Resmi olmayan rakamlara göre halkın % 46 sı AKP dedi. Bundan sonra ne olur ne biter tartışmalarına girmeden önce AKP’yi ve AKP’lileri tebrik eder, sonuçların tüm Türkiye halkı için hayırlı, uğurlu olmasını temenni ederim.
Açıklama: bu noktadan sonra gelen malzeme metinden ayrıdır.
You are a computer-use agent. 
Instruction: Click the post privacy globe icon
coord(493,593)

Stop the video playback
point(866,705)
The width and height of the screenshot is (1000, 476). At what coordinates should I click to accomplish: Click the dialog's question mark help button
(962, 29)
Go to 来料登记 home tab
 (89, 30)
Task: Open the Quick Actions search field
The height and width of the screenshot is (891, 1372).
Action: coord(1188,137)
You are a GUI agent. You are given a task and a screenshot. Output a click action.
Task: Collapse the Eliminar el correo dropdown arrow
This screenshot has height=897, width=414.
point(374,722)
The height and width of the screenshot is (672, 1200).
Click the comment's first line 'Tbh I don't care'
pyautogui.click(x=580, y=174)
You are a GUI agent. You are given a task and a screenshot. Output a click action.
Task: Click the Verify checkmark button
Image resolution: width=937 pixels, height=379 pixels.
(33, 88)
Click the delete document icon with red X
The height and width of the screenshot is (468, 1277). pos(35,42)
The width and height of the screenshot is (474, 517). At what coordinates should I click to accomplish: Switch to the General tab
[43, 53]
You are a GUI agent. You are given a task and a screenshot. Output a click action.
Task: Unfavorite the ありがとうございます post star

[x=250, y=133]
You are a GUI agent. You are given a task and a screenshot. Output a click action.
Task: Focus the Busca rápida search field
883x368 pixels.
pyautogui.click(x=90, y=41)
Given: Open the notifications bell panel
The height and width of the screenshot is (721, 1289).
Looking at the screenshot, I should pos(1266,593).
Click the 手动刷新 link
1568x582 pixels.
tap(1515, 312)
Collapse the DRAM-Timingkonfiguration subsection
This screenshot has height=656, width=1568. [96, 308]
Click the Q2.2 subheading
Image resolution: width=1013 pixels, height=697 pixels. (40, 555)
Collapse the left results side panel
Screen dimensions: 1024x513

Sonuçların belli olmasından hemen sonra ekranlara çıkan ve kendine oy veren vermeyen herkese teşekkür eden Erdoğan: “Halk bize yola devam dedi. Seçim kazanmak önemli değildir. Halkımızın bizim omzumuza yüklediği yükün farkındayız. Bu yük iki katına çıkmıştır ve biz bu yükün bilinciyle hareket edeceğiz. Bilakis bizim için asıl sınav şimdi başladı, biz zafer sarhoşu olmayacak, sevincimizi başkalarının üzüntüsü üzerine inşa etmeyeceğiz.” dedi. Oldukça zekice hazırlanmış ve ince psikolojik savaş argümanlarıyla bezenmiş bu taktik konuşma eminim ki birçok CHP linin bile takdirini kazanmıştır.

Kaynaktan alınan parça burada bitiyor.